EXCERPT:
====================

Running 21 machines probably requires as much annoying maintenance work as EKS, though the maintenance includes swapping bad hardware, fiddling with ethernet cables, and wearing ear protection (if a rack is involved) instead of debugging piles of yaml and AWS roles, optimizing to stay in budget, etc, etc.

2 more replies

fragmede3y ago

Using kube for that is pretty fancy if you aren't already using kube elsewhere, but you don't just have a single Jenkins worker, you have multiple. All that kube is doing is giving a very convenient lever for autoscaling, but other platforms give you this lever as well. If you're not scaling Jenkins workers (or whatever) to match demand, even manually (spin workers down on weekends), you're wasting developer time, compute resources, or both.

Someone's got a new project for Q2 if they aren't doing this already - it's a pretty easy sell if you calculate out the time savings for developers during busy time of day + savings on spinning down compute resources in the middle of the night/weekends, and being able to put "I saved the company $X in idle compute and saved developers Y hours per day" on your yearly performance review looks pretty good.

actionfromafar3y ago

Yeah... I don't know. We don't, but we have talked about it though, because the Azure pipelines are. just. so. slow. On the other hand, more complexity and Rube Goldberg-machinery is not something we long for.

I have started tinkering with Fastbuild, and preliminary testing makes it seem like to good to be true, or the best thing since sliced bread. I'm sure there are drawbacks somewhere, but it's really fast.

Then again, a big chunk of our pipelines is not actually the compilation, but stuff like downloading nuget packages, uploading artifacts and stuff, all of which are. very. very. slow.

alrocarOP3y ago

Thanks for this comment. I guess there's sometimes we (developers) take things for granted when they are not, and that puts a lot of pressure on us instead of celebrating our wins.

I would change now "pretty standard" by "we don't invented the wheel" xD :pray:, in the end I wanted to mean we use existing tools and "just" put them together

recfab3y ago

Yes. In fact, it's standard enough that it's a little odd that they specify "autoscaling" and "21 nodes", when they could have simply said "we use the kubernetes executor".

Even if you are using SaaS GitLab, there are still good reasons to have custom runners, and kube is one option for running them.

berkle44553y ago· 5 in thread

CI has been such a productivity killer. You don’t need it. Stick with CD only and you can ship.

====================

GIVEN INFORMATION:
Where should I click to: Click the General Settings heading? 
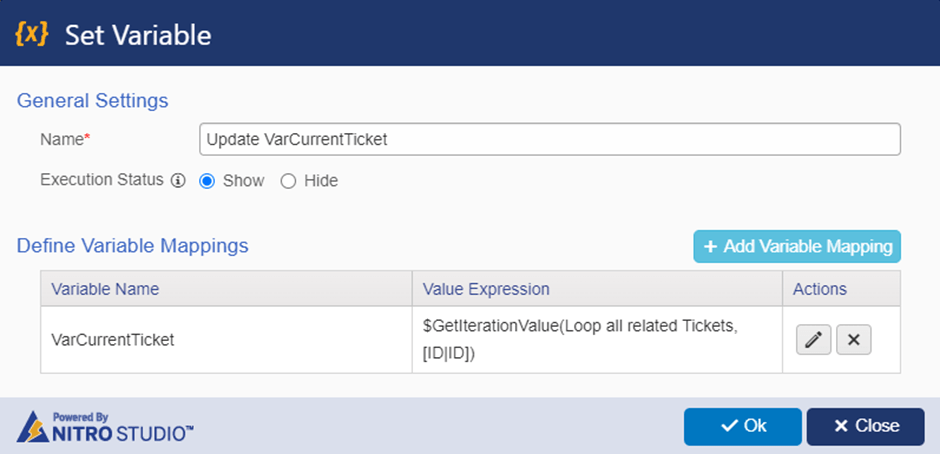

====================

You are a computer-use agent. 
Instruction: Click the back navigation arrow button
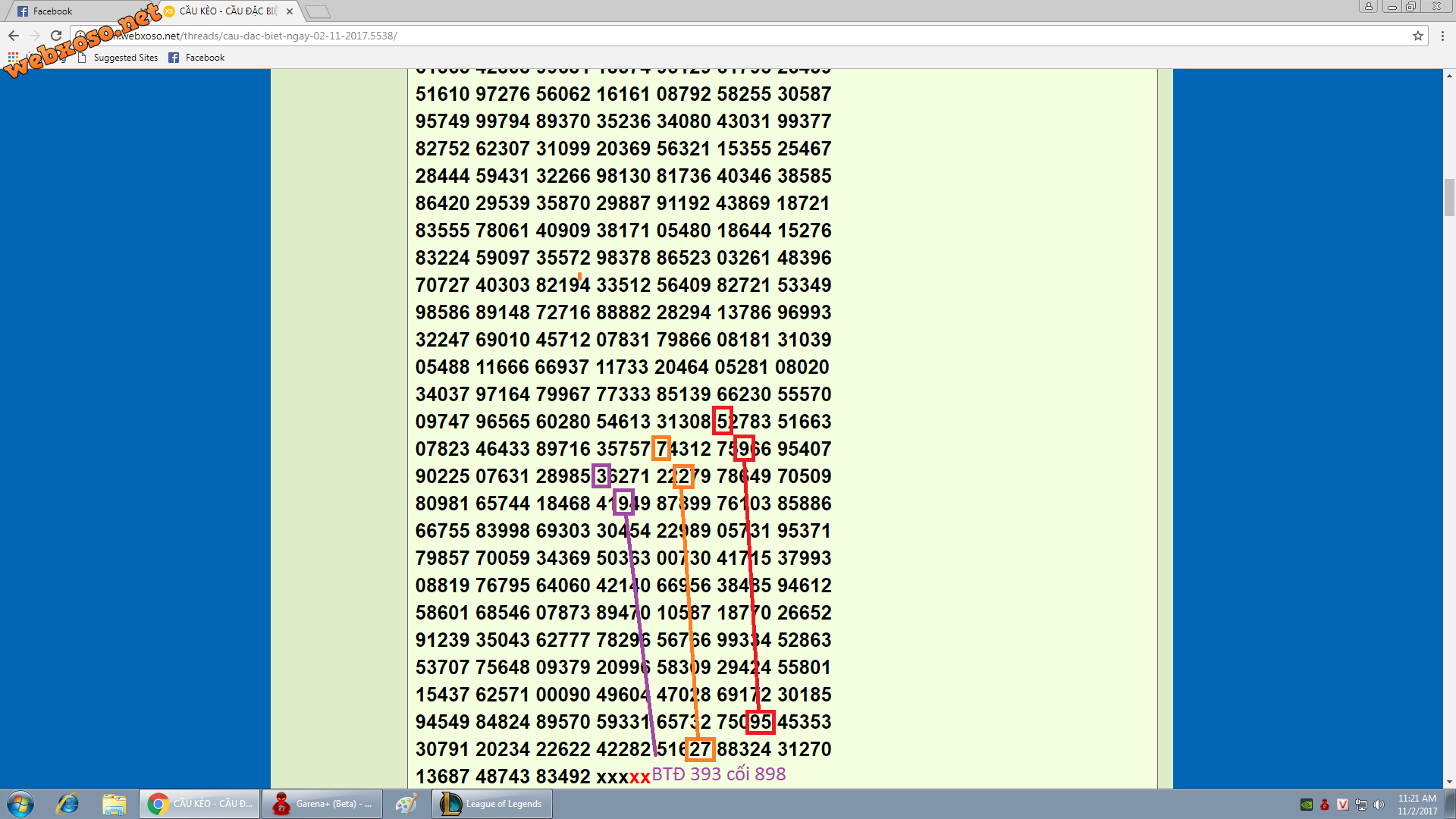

====================

THE REQUEST: Reproduce the forum thread word for word, starting at "Thanks for this" and ending at "celebrating our wins.". The rows come from a separate source unrelated to the forum thread.

REPLY TO THE TASK:
Thanks for this comment. I guess there's sometimes we (developers) take things for granted when they are not, and that puts a lot of pressure on us instead of celebrating our wins.